Build a TOTP service
Use the top-notch security that CipherTrust Manager provides to build a time-based OTP service for your users' multi-factor authentication.
Time-based OTPs are a popular version of multi-factor authentication (MFA) used in many services today. The concept of generating them is simple, yet a single blunder could risk all your user's accounts.
How do Time-based OTPs work?
Image Source: twilio.com
Time-based OTP's work on a simple concept. When a users sets it up, the device (such as Google Authenticator, Authy, etc) and the server share a secret key. The key is then hashed with the time and the same code can be generated on the server and the user's client device.
Single Point of Failiure
If a bad actor gains access to the servers or databases where you store all the secret keys used to generate the OTPs, now all your users accounts could get compromised!

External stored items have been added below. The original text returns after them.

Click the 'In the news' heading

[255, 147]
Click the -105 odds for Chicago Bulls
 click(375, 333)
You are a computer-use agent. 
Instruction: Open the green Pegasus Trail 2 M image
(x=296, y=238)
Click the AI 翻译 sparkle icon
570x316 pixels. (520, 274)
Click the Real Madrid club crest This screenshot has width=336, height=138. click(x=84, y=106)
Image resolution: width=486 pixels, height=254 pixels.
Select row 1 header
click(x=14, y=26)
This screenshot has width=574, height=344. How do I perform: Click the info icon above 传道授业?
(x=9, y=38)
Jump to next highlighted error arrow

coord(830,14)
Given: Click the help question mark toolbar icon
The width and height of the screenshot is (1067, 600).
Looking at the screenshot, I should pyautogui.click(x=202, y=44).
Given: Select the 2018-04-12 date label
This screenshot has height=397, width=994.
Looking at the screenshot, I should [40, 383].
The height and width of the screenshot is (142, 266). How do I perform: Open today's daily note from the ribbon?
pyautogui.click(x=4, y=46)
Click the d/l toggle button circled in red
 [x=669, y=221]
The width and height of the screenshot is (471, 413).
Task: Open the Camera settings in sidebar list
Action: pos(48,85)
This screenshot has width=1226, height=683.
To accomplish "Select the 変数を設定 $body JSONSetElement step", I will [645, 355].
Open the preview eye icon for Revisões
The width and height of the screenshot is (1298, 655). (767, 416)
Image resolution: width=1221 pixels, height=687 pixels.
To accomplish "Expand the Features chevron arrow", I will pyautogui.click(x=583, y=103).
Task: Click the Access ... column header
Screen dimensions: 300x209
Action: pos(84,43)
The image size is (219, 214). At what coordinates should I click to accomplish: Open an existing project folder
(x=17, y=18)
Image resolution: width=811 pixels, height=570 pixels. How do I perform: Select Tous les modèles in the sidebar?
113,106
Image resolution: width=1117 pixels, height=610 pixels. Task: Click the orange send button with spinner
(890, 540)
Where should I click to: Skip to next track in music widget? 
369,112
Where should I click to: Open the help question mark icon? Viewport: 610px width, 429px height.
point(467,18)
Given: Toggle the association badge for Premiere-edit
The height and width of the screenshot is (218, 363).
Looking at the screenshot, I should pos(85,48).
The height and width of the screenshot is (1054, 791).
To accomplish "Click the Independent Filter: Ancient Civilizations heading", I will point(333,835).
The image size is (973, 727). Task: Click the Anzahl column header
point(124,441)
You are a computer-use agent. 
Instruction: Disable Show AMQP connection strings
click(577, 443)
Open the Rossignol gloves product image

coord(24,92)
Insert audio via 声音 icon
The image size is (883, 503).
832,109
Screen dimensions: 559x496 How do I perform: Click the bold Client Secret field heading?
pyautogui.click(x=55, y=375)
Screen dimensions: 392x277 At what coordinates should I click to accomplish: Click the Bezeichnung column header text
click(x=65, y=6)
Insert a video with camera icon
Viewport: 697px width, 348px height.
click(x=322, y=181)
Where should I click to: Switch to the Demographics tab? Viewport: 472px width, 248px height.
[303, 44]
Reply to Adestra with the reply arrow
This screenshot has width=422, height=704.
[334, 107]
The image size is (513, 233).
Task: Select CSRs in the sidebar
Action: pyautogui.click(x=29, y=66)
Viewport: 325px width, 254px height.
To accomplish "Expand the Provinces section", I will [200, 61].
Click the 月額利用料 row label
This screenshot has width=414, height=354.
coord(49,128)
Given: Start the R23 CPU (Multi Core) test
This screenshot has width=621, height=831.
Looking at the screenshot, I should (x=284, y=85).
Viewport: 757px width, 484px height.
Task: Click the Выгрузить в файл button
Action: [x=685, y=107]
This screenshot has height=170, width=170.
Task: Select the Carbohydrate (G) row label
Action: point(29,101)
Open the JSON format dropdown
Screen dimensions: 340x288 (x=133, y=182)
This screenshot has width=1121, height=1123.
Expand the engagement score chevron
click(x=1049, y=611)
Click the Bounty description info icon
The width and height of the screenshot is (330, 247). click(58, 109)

How do we fix this 👉 Use a KEY MANAGER
Key Managers like the CipherTrust Platform are designed to store cryptographic keys very securely. This demo is an example where I use the CipherTrust platform to store keys and generate time based OTP codes.
Quick Start
This tutorial assumes that you've already setup the CipherTrust Platform. If not, check out our other step-by-step tutorials that show you how to deploy CipherTrust.
Step 1 - Clone the demo
Clone the demo project from the learn-ciphertrust repository
git clone https://github.com/ThalesGroup/learn-ciphertrust.git && cd learn-ciphertrust/learn/key-management/totp-demo/
Step 2 - Install the required packages
The important packages that are necessary for this demo:
jsonwebtoken
- helps authenticate with the CipherTrust Platform's APIs.otplib
- JavaScript implementation of the cryptographic timebased-otp standard (AKA - the library that calculates the one time code for the next 30 secs)
npm install
Step 3 - Configure your CipherTrust credentials in the .env file
cp .env.example .env
Now update the .env
file with your CipherTrust credentials.
Step 3 - Run dev server
Spin up the demo
npm run dev
Breaking down the demo
Now that you've got the demo setup and played around with it, let's understand how it works. The demo application involves 3 important code-blocks.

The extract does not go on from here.